Archive for January, 2010

democracy now! in port-au-prince

Thursday, January 21st, 2010

Haiti is Shaken to the Core: Amy Goodman Reports from Port-au-Prince

Amy Goodman:

They are getting almost no help. We went from one family to another, and they said, continually, their lives are in the hands of God. The UN itself made the statement about security. And we wanted to know what was it they were referring to. We walk freely from one place to another. The people desperate, but certainly peaceful.

These refugee camps, these smaller and larger camps that number in the thousands, they are organized communities. At night they’ll put rocks across the street. If you didn’t know these communities, you’d say, “What’s going on here? Right? Are these, you know, anarchists? Are they violent? Are they menacing?” They are protecting their communities and those within. And they don’t want those from outside to come in, especially at night. It’s remarkably organized at the local level, among neighborhoods, people helping each other.

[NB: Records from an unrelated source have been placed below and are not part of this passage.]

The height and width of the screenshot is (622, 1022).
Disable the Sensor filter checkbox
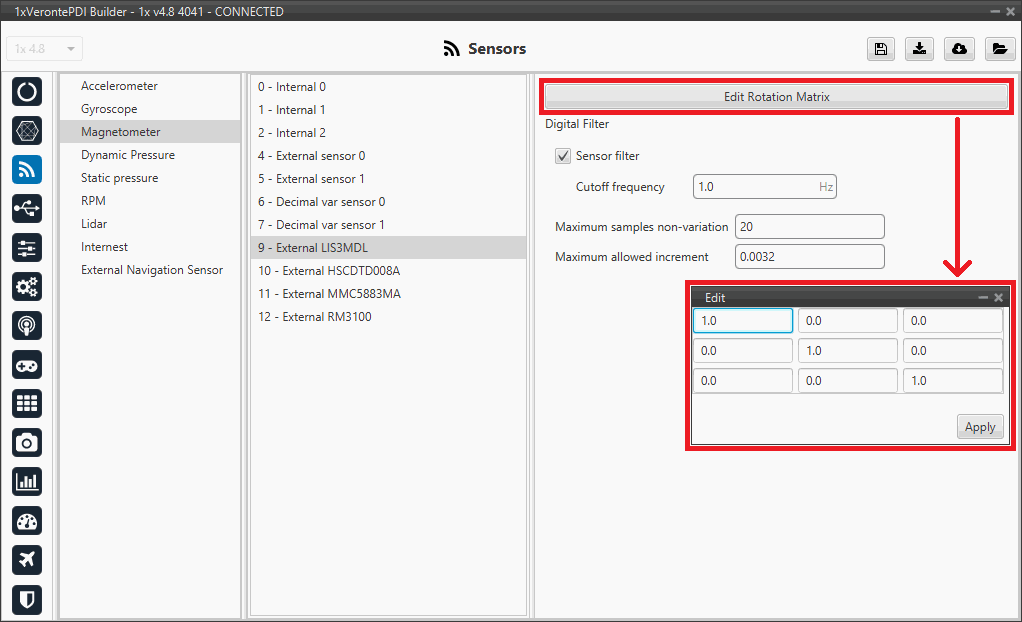point(563,156)
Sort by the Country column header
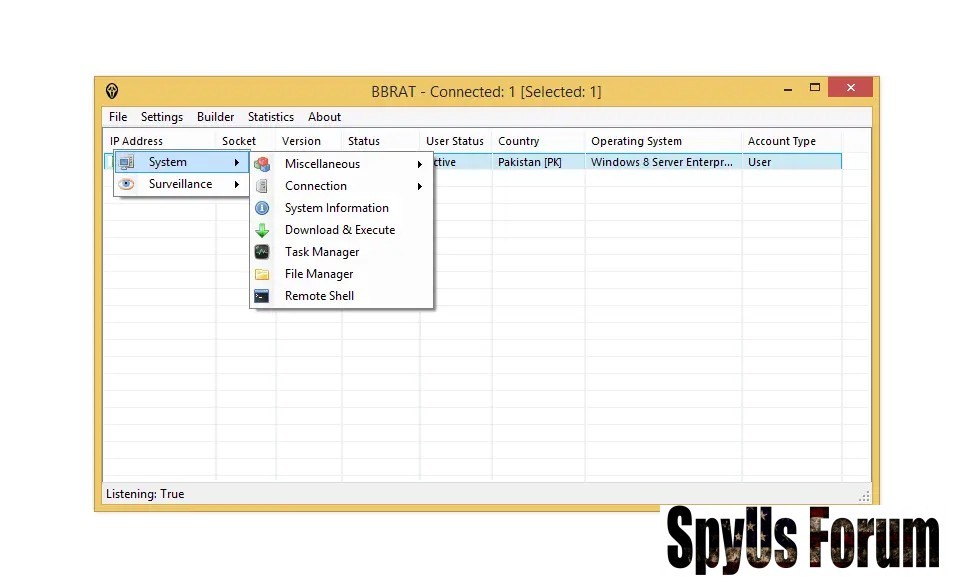 coord(518,141)
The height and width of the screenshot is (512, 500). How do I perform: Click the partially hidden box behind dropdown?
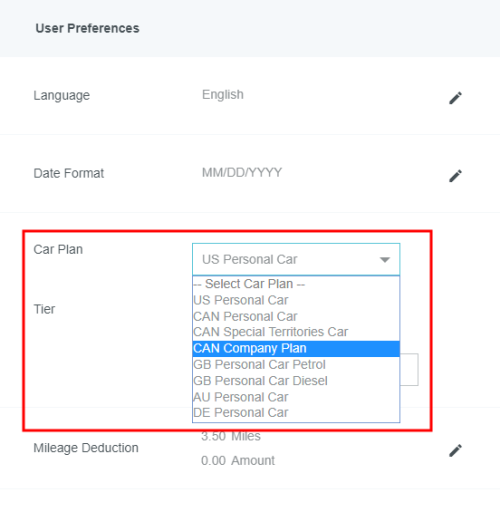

That’s what Sister Mary Finnick talked about. She said, when aid workers, when all the big journalists finally get here, they’ll be talking about the riots, because people are so desperate after a week. What do you think will happen if you bring out a pallet and there are so many more people than the food that’s being provided? She said, “But what’s not told is, in these first days, when the people showed all of their remarkable Haitian courage, courage and strength, and helped each other through these desperate times.

the web’s ‘berlin wall’ moment

Thursday, January 21st, 2010

the following article thoroughly grossed me out. it digusts me that google has all the patronizing pretensions of ‘liberating repressive regimes’, and that people actually buy this shit:

Google takes seriously its founding principle – “Don’t be evil” – even if outsiders are sceptical. The 2006 decision was informed, or at least justified, by a theoretical belief in the power of the web to shrug off efforts at state control. This was not just the Google view. Most media companies seeking access to the Chinese market have wrapped their business interests in a moral argument about information as a liberalising force. The idea was that even a limited taste of western-style media would create an appetite for openness that oppressive states would be unable to contain. Information technology was supposed to be the Trojan horse inside brutal regimes. The belief was that freedom was programmed into the digital age. Individual expression was meant to be unstoppable.

[...]

Property rights lead to human rights. So it is OK to invest in repressive countries because the act of investment is a kind of lobbying for freedom. But this idealistic theory has been disproved by the two biggest case studies: Russia and China. In both, the growth of capitalism and the penetration of new digital technologies have coincided with a consolidation of authoritarian government. Moscow and Beijing have proved that a newly rich, digitally equipped middle class will accept political repression as the price for economic security and social stability.

- the Guardian

Is China an Enron?

Thursday, January 21st, 2010

Jan. 20, 2010

Is China an Enron? (Part 2)

Op-ed by: Thomas L. Friedland

“Finding ways to connect with people and institutions possessing new knowledge becomes increasingly important,” says Hagel. “Since there are far more smart people outside any one organization than inside.” And in today’s flat world, you can now access them all. Therefore, the more your company or country can connect with relevant and diverse sources to create new knowledge, the more it will thrive. And if you don’t, others will.

- from nytimes.com

at a time when art education seems to lose relevance, this article gives more or less a real-world example that corresponds closely to what i think art education should be about: making associations between two or more seemingly-unrelated concerns, hence creating new relations and insights, knowledge and capital.

haiti

Thursday, January 21st, 2010

why does it require a large-scale disaster before people pay attention? upsetting enough that haiti was already framed as the ‘poorest western nation’, usually with no context given as to WHY it was in such a poor state. it would be terribly unfortunate if such continuation of decontextualised framing were to continue – that it will only be thought of in relation to the earthquake, or its ‘helplessness’.

france, america, britain and other post-imperial powers: do not forget that being ‘generous’ with aid after the fact does not excuse you from past oppression, present oppression.

Extension of this destitution to the country as a whole was guaranteed by the isolation of its ruined economy in the decades following independence. Restoration France only re-established the trade and diplomatic relations essential to the new country’s survival after Haiti agreed, in 1825, to pay its old colonial master a ‘compensation’ of some 150 million francs for the loss of its slaves—an amount roughly equal to the French annual budget at the time, or around ten years’ worth of total revenue in Haiti—and to grant punishing commercial discounts. With its economy still shattered by the colonial wars, Haiti could only begin paying this debt by borrowing, at extortionate rates of interest, 24 million francs from private French banks. Though the French demand was eventually cut from 150 to 90 million francs, by the end of the nineteenth century Haiti’s payments to France consumed around 80 per cent of the national budget; France received the last instalment in 1947. Haitians have thus had to pay their original oppressors three times over—through the slaves’ initial labour, through compensation for the French loss of this labour, and then in interest on the payment of this compensation. No other single factor played so important a role in establishing Haiti as a systematically indebted country, the condition which in turn ‘justified’ a long and debilitating series of appropriations-by-gunboat.